[Stored data entries]
+ + +
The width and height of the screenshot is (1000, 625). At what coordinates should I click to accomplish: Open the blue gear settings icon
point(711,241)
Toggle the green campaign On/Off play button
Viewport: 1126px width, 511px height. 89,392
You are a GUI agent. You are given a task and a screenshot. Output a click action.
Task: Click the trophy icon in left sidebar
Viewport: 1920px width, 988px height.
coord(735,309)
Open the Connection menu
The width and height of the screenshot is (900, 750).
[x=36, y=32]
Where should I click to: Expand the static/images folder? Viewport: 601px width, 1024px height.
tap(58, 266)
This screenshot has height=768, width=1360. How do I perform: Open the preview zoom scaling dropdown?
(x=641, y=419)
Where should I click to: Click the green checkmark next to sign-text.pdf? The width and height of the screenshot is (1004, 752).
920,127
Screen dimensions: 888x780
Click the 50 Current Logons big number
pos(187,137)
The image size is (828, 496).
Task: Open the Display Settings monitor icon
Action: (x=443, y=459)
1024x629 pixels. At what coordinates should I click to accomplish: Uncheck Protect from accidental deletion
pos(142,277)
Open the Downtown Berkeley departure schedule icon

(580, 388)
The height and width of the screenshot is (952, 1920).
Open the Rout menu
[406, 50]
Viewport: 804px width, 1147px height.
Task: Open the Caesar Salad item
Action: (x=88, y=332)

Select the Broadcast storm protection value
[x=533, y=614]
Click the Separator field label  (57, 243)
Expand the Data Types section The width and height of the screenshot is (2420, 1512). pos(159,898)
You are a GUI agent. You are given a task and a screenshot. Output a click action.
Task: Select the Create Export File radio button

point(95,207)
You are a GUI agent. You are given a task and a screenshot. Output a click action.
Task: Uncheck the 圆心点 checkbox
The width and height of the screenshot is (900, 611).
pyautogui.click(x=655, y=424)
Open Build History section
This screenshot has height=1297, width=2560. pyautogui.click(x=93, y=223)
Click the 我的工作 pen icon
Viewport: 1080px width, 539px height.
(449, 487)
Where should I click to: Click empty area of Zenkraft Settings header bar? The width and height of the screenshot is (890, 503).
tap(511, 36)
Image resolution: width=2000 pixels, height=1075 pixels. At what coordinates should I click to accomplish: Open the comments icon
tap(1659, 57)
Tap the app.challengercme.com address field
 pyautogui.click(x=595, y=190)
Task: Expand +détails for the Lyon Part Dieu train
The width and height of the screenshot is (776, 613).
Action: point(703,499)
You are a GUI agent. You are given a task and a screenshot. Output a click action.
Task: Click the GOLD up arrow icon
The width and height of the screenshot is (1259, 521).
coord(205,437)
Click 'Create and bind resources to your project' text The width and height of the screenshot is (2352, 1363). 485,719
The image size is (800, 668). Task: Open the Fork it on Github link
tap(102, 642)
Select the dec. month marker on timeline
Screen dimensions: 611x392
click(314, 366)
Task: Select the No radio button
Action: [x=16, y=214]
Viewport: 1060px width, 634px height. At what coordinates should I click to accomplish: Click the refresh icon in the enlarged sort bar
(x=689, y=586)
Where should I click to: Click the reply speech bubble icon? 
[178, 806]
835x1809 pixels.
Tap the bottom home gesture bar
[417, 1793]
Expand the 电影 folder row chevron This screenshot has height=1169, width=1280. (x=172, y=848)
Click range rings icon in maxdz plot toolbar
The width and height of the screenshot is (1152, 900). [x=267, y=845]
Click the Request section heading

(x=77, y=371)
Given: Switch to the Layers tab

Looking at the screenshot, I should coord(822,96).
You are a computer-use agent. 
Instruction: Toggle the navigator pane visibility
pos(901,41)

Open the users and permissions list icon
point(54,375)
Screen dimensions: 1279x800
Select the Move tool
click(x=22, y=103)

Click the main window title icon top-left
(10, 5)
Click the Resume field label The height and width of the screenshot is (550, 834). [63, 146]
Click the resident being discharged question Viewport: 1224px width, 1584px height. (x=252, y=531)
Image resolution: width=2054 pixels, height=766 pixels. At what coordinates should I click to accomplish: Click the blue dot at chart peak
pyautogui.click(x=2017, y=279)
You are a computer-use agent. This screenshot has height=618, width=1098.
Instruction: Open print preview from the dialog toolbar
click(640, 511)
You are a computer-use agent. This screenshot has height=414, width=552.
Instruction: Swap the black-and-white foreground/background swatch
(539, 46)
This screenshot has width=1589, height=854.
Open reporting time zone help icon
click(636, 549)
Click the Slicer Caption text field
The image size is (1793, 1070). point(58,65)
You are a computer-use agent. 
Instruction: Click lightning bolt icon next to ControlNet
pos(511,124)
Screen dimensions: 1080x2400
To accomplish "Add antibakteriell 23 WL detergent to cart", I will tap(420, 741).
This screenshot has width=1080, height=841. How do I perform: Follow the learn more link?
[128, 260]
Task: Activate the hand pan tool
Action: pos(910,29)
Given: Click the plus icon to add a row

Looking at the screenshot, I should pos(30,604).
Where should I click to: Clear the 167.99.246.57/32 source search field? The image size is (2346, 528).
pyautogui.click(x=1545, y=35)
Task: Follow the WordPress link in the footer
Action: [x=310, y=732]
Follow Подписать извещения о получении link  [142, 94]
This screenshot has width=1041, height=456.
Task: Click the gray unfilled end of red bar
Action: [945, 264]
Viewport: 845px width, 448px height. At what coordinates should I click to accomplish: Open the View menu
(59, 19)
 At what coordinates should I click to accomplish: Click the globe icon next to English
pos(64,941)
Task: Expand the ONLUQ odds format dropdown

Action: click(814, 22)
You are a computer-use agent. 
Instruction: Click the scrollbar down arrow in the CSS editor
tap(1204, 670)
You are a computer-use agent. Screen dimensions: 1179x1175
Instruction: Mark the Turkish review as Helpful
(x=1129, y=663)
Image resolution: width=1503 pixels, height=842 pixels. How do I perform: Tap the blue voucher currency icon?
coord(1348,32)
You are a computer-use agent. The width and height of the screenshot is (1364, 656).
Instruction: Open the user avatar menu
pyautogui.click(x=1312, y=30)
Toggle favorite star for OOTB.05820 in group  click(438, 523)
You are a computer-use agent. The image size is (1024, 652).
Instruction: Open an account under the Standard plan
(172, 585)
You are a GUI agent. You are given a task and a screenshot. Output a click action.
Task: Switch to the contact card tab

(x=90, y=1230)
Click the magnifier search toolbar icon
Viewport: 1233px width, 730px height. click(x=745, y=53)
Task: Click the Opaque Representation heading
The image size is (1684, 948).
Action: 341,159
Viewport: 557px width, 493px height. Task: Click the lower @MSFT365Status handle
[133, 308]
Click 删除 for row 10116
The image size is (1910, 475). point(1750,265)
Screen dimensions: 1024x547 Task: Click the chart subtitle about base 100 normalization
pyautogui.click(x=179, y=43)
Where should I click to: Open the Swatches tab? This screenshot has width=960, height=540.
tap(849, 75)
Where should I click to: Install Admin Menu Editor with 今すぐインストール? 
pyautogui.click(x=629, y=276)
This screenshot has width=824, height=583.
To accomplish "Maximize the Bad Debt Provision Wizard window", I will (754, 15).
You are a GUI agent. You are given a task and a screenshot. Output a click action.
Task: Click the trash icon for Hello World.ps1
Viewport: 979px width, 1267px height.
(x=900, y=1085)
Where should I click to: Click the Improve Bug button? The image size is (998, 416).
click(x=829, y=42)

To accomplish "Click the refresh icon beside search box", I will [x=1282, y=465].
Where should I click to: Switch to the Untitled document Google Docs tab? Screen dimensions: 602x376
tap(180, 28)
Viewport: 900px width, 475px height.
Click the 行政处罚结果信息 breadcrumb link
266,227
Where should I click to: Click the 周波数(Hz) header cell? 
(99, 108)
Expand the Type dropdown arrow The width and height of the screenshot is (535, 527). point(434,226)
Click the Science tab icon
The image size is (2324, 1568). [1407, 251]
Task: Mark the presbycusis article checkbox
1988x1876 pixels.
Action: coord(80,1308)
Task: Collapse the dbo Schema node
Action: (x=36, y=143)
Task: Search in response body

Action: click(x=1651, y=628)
+ + +
◆ **Work required**:
Find all lines in the records that hold the word "checkbox". Copy them.

◆ **Written reply**:
Task: Uncheck the 圆心点 checkbox
Task: Mark the presbycusis article checkbox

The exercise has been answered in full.